De plus, l’obligation relative à la transmission d’un certificat vétérinaire lors d’une vente de chien opérée dans le cadre des activités d’élevage, de gestion de fourrière ou de refuge, d’exercice à titre commercial de ventes, de transit, de garde, d’éducation, de dressage ou de présentation au public, s’appliquera désormais également à la vente de chats dans ces mêmes conditions.
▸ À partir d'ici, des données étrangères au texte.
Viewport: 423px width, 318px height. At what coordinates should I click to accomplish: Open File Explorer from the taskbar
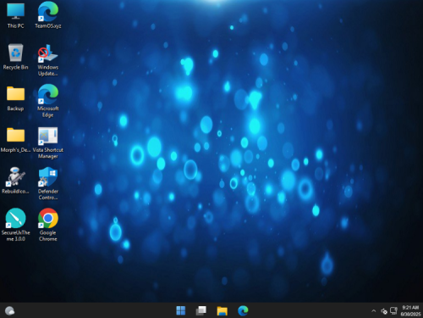click(x=222, y=310)
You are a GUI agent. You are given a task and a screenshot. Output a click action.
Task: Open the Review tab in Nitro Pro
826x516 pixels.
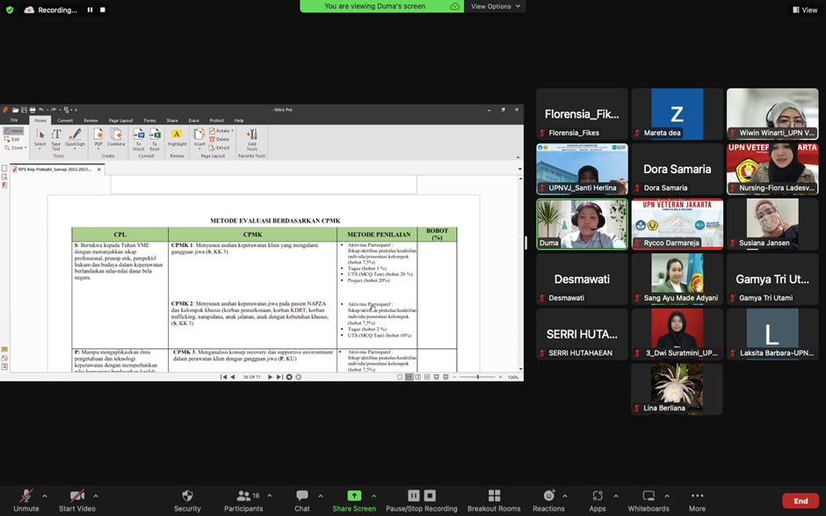coord(91,120)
Ce même certificat vétérinaire, qui comporte certaines informations spécifiques7, devra désormais également accompagner toute cession de chat ou de chien lorsque celle-ci s’effectue en dehors des activités précitées8 .
Cette dernière obligation ainsi que l’interdiction de céder un chien ou un chat de moins de 8 semaines soulèvent cependant une interrogation pour leur application dans le cas de l’accueil temporaire d’animaux « trouvés », notamment pratiqué par de nombreuses associations et leurs familles d’accueil.
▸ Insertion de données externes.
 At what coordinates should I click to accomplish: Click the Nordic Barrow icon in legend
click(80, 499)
Dans un tel contexte, ces dispositions semblent peu appropriées: la cession à titre gratuit d’un chat ou d’un chien de moins de 8 semaines, dont le propriétaire est aux abonnés absents, par la personne qui l’a recueilli temporairement peut-elle entrer dans leur champ d’application ? Enfin, la vente en libre-service d’un animal vertébré est désormais interdite.
De plus, la condition d’âge minimum de 8 semaines pour les chats et chiens, existante pour les cessions à titre onéreux, s’applique désormais également aux cessions à titre gratuit. Ces dispositions doivent non seulement permettre de lutter contre les achats non réfléchis, aboutissant parfois à l’abandon de l’animal, mais également d’éviter la cession d’animaux non sevrés qui montreront à l’âge adulte des dysfonctionnements comportementaux directement liés à une séparation de la mère trop précoce.
Si cette disposition doit être saluée, le meilleur moyen d’atteindre les objectifs qu’elle poursuit serait encore d’adapter la condition d’âge aux caractéristiques biologiques réelles de l’animal, qui varient entre les espèces voire entre les races. Si ces mesures constituent une belle étape dans le domaine, il faut cependant observer que leur contrôle sera très lourd considérant la multiplication des offres sur internet, et qu’elles atteindront difficilement leurs objectifs en l’absence de moyens afférents.
Chanel Desseigne
- Article L 214-6 III du code rural, dans sa rédaction actuelle.
- Article 1 de l’ordonnance, modifiant l’article L 214-6 III du code rural.
- Article 1 de l’ordonnance, modifiant l’article L 214-6 IV du code rural.
- Prévues à l’article L 214-6 IV dans sa rédaction actuelle.
- Article L 214-6-2 II, article 1 de l’ordonnance.
- Article L 214-8 V du code rural.
- Listées à l’article D 214-32-2 du code rural.
- À ce jour, seul un certificat de bonne santé est requis pour la vente d’un chat lorsqu’elle est effectuée à titre onéreux; le certificat spécifique est requis, en revanche, pour toute vente de chien en dehors des activités citées.